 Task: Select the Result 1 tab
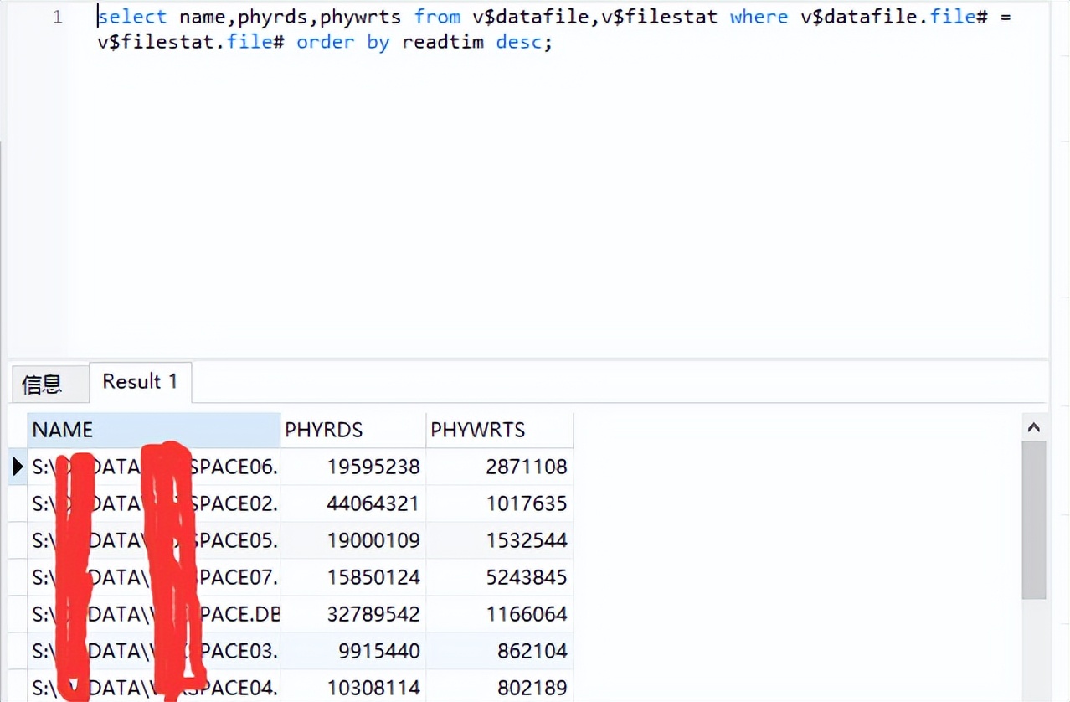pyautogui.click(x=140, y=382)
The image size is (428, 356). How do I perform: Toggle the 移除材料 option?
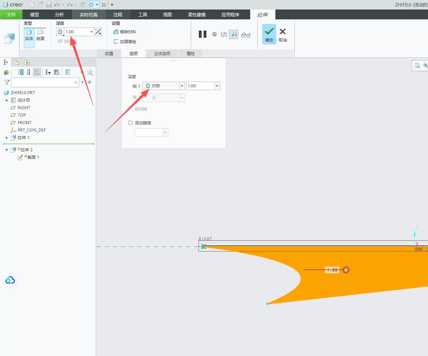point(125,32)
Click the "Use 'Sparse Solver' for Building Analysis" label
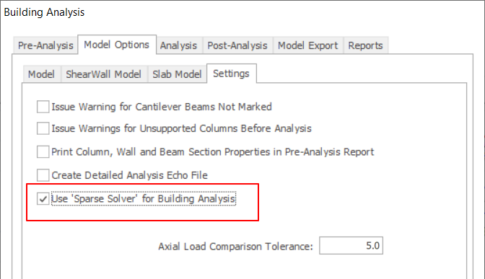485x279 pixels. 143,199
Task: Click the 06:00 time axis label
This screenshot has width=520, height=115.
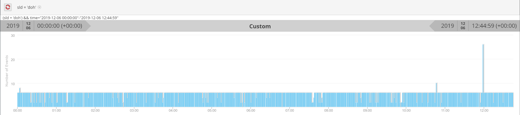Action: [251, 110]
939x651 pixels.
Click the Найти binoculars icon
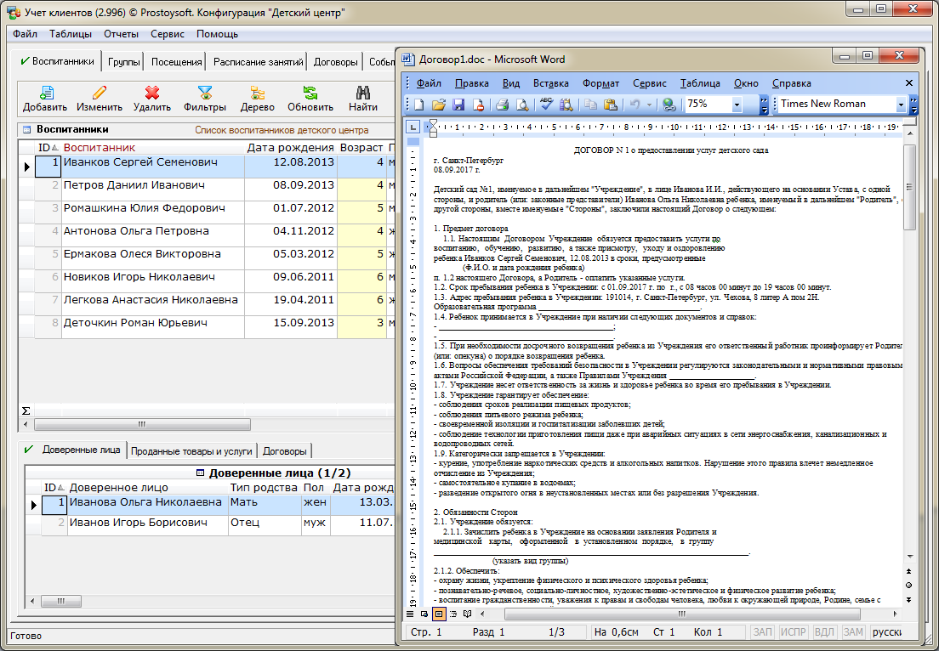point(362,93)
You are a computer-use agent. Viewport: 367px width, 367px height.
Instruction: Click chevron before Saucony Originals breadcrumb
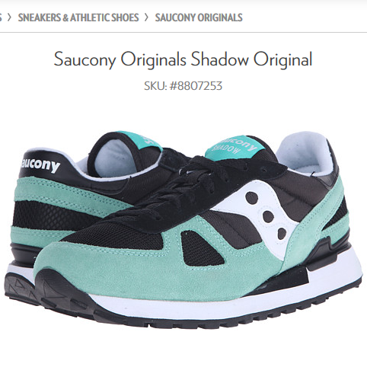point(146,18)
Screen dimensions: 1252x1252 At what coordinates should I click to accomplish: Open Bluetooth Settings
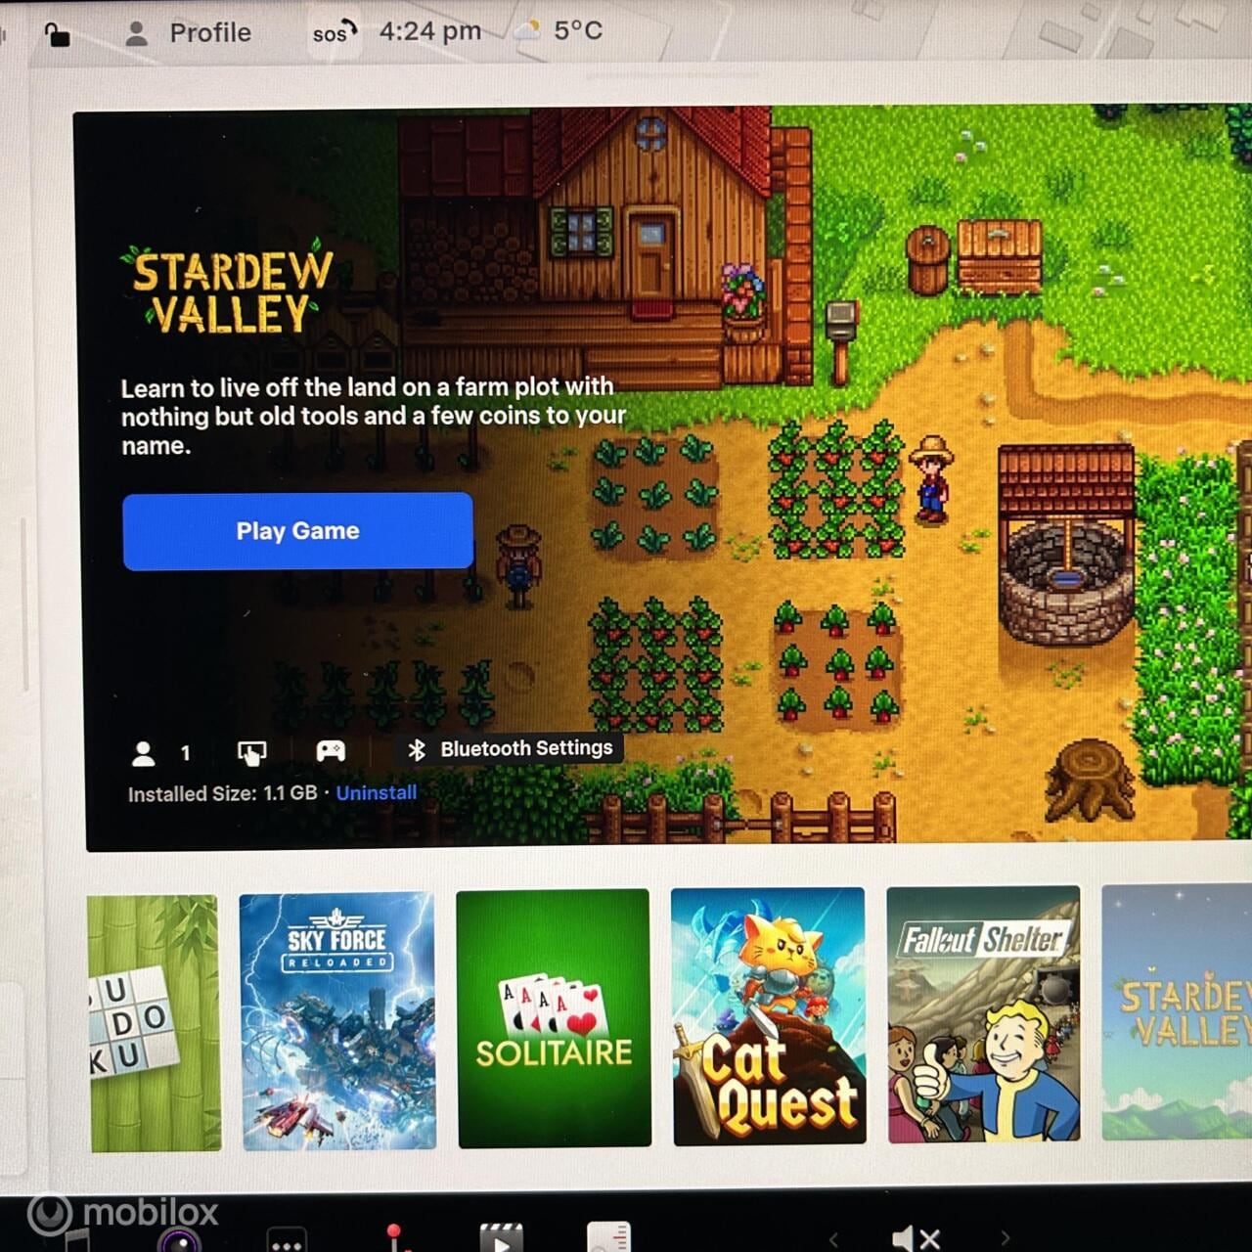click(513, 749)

▸ **EXERCISE INSTRUCTIONS**: Word for word, repeat the lines of data above, omitting every picture.

▸ **RESULT OF THIS TASK**:
 Task: Select the Result 1 tab
pyautogui.click(x=140, y=382)
The image size is (428, 356). How do I perform: Toggle the 移除材料 option?
point(125,32)
Click the "Use 'Sparse Solver' for Building Analysis" label
485x279 pixels. 143,199
Task: Click the 06:00 time axis label
This screenshot has width=520, height=115.
Action: [251, 110]
939x651 pixels.
Click the Найти binoculars icon
point(362,93)
You are a computer-use agent. Viewport: 367px width, 367px height.
Instruction: Click chevron before Saucony Originals breadcrumb
point(146,18)
Screen dimensions: 1252x1252 At what coordinates should I click to accomplish: Open Bluetooth Settings
click(513, 749)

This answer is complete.